Words Collide talks to Josie Silver about the inspiration behind her charming and emotional book One Day in December, love at first sight and her favourite books.
What inspired One Day in December?
I love classic Christmas movies like Love Actually, Bridget Jones and The Holiday. My aim with One Day in December was to try to write a book with a similar vibe, something that made readers feel the way I do when I sit down and watch those beloved films; swept away into another world for a while.
Laurie and Jack are believable characters. How did you write such a real love story?
It was very much my aim to make all of the characters in the book completely relatable and true to life. There are no heroes or villains, just a bunch of people trying to do their best and sometimes getting it disastrously wrong. They are essentially decent people, but like everyone in life sometimes they say the wrong thing or act in a less than admirable way.
If Laurie could go back to any moment in time where would she go?
At the very beginning of the book, we meet Laurie on a packed bus on the way home from work, and her eyes meet with a guy at the bus stop and she falls instantly in love. That moment is pivotal in her life because the next time she meets him is when he’s presented as the new love of her best friend’s life. It gives her all kinds of problems, and I honestly think that if she could, she’d go back to that day and miss that bus altogether.
I’m absolutely sure that under any other circumstances she wouldn’t have allowed herself to fall in love with Sarah’s boyfriend- she’s far too loyal to her best friend for that. So, missing the bus would save them all a whole load of heartache.
Laurie’s not a love at first sight kind of girl. How did Laurie know that seeing Jack was love at first sight?
I think everyone is a love at first sight kind of person in the right circumstances! I know what you mean though – Laurie is generally quite a cautious, careful kind of character so it’s a huge thing for her and it takes her completely by surprise. It’s not something she’s ever imagined or looked for. It’s a bolt out of the blue.
How would you define love at first sight?
Love at first sight has always fascinated me; it’s such a romantic idea. I’ve read enough accounts of it happening to people in real life to know it exists, but as to what exactly it is… well, that’s debatable. In the book, Laurie describes it as a thunderbolt, a sudden shock of emotion and feeling for this man who at the time was a complete stranger. I certainly think that it’s possible to at least feel an instant connection to someone, and if you’re lucky enough to experience it then it’s worth further investigation. Better to know than to always wonder what might have happened!
Sarah and Laurie have a strong bond and they are forgiving. How would Sarah describe Laurie and why?
I think she’d describe Laurie as the person she’d like to be when she grows up! Sarah and Laurie are different in lots of ways; Sarah’s gregarious and ambitious, where Laurie tends to keep her own counsel and is naturally more reserved around people she doesn’t know so well. They share many traits too though; they make each other laugh and have a deep, unshakable loyalty to each other. If Sarah was asked to describe Laurie, she’d say she’s too soft for her own good, as kind as they come, and a terrific friend.
If Jack could say one thing to his younger self what would it be?

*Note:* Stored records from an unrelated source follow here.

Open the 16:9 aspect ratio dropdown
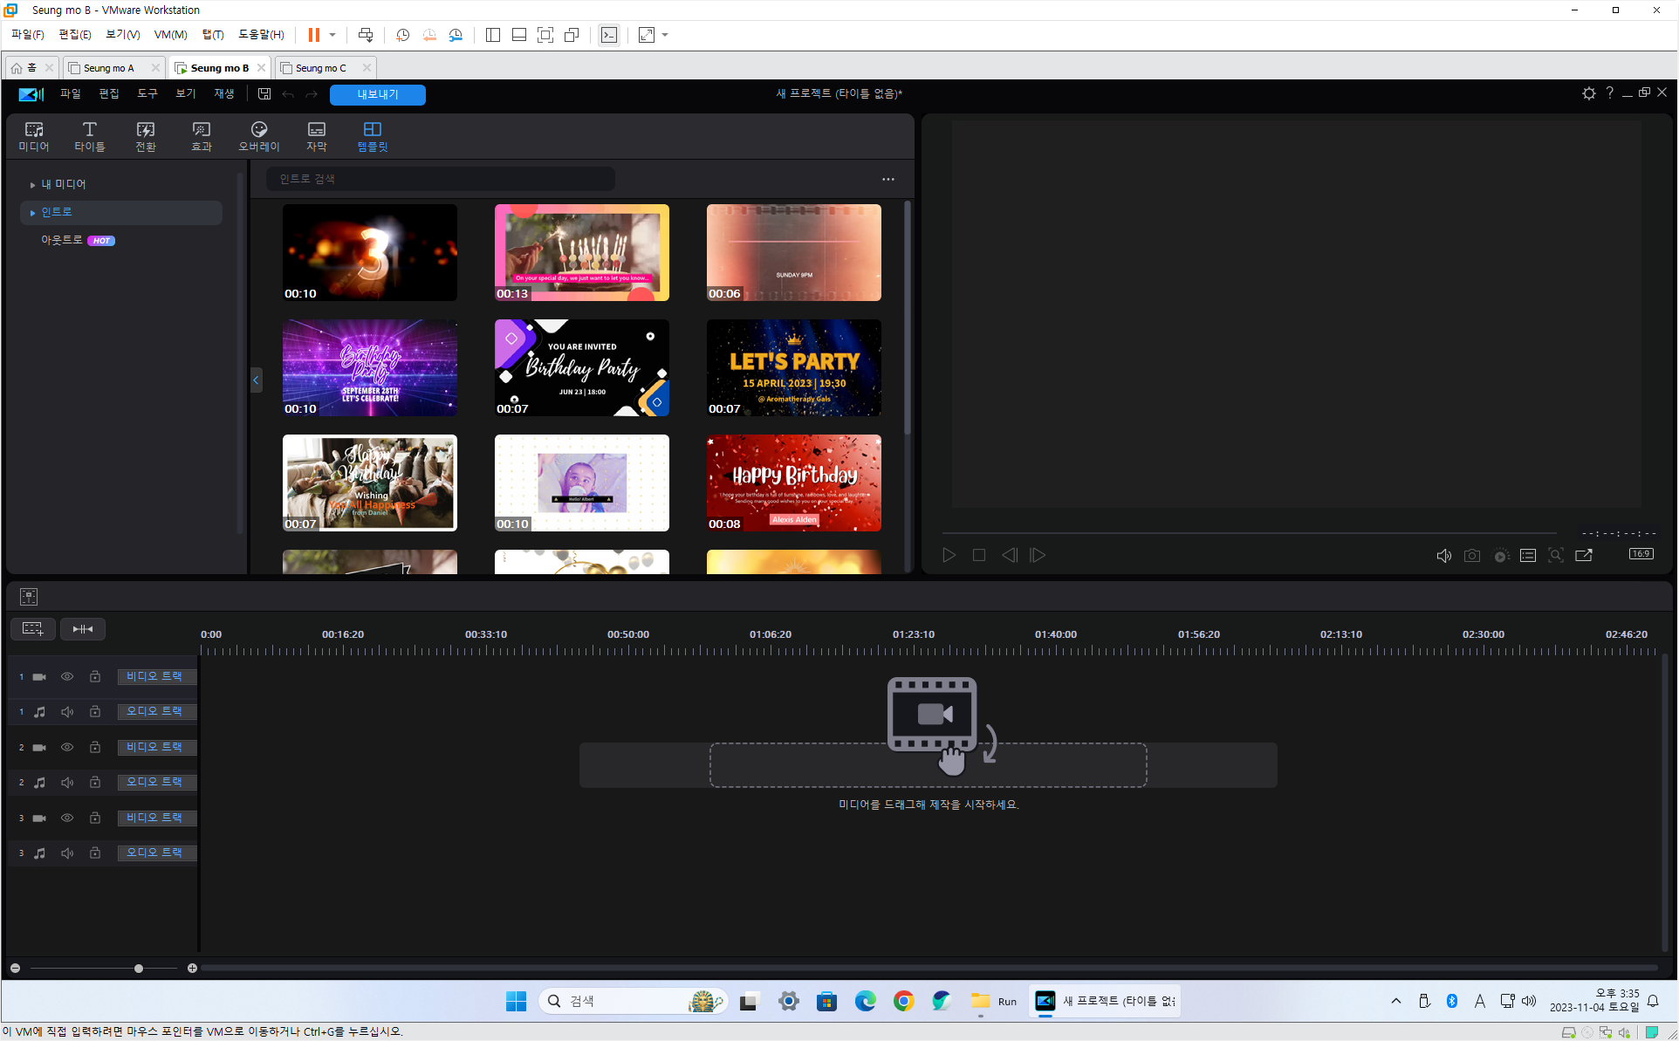This screenshot has height=1041, width=1679. point(1641,555)
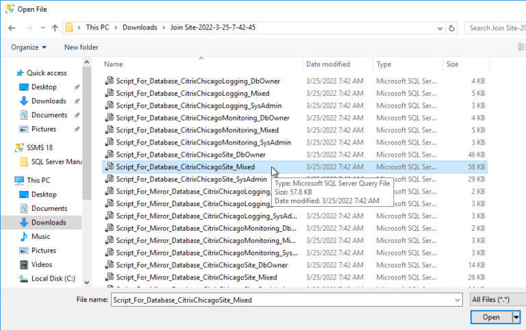Viewport: 526px width, 330px height.
Task: Sort by the Date modified column header
Action: (328, 64)
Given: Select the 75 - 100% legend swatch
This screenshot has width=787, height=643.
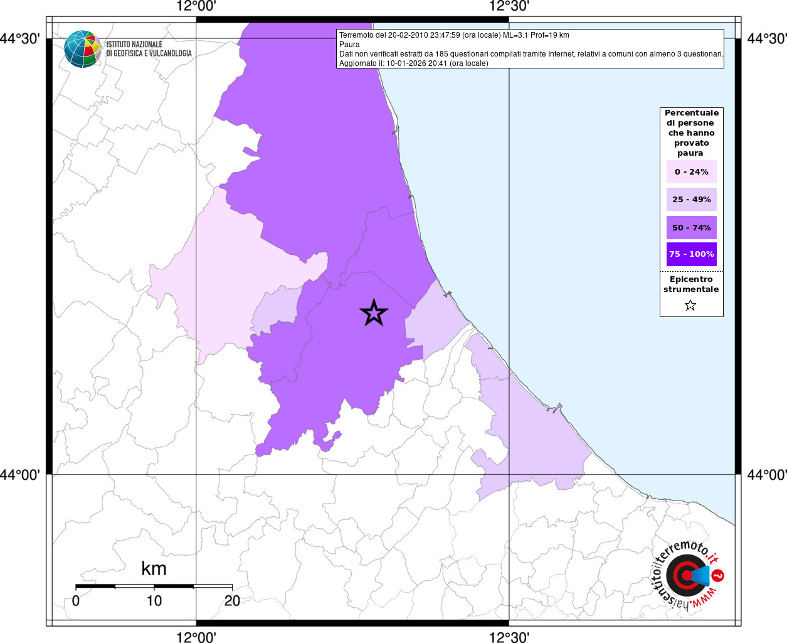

Get on the damn bus! Aside from the obvious, I think he’d tell himself to be more honest with himself about what he wants. He tries hard to please others to the detriment of his own happiness, and it doesn’t work out well for any of them. He’s a people pleaser by nature though, it’s just his way.
Jack has a tough time in novel and experiences low moments. What encouraged you to write about Jack’s mental health and what steps did you take to write it in an authentic way?
Of all the characters in the book, it’s fair to say that Jack really does have the toughest ride. It felt really important not to sugarcoat his behaviour during his darkest moments; it comes back to wanting to make the characters absolutely relatable. I’m pretty careful when I include issues like Jack’s in a story; it’s important that people who’ve been through something similar find it true to life. I researched quite deeply for Jack’s storyline, and I have someone in my own life who has been through similarly difficult times whose experience I was able to draw on.
This novel is great at showing that life is a journey full of transitions. Laurie and Sarah go from being students to working adults. Why do you think going through transitions, enduring even in hard times and celebrating the good moments is important?
Because that’s what real life is – learning to take the good with the bad, and hopefully maturing into a stronger person because of the lessons life throws our way. In the book, we see the characters literally grow up on the page across their twenties and thirties; defining years for most people in terms of love and family and these guys are no exception. Writing a ten-year time span gave me the chance to carefully pick and choose celebratory and dark moments for all of them, to see the things that have moulded them into the people they become by the end of the story.
What are your top 5 favourite novels?
- About a Girl – Caitlin Moran
- My Family and Other Animals – Gerald Durrell
- Riders – Jilly Cooper
- The Power – Naomi Alderman
- Caraval – Stephanie Garber
Lastly, can we look forward to more romantic novels in the future or will you try another genre, or do both!?
Definitely! If you cut me through the middle you’d see romance stamped right through my centre. I love to read dark, twisty novels but I wouldn’t know where to start writing those kinds of stories. I love romance and relationships too much to kill my characters off!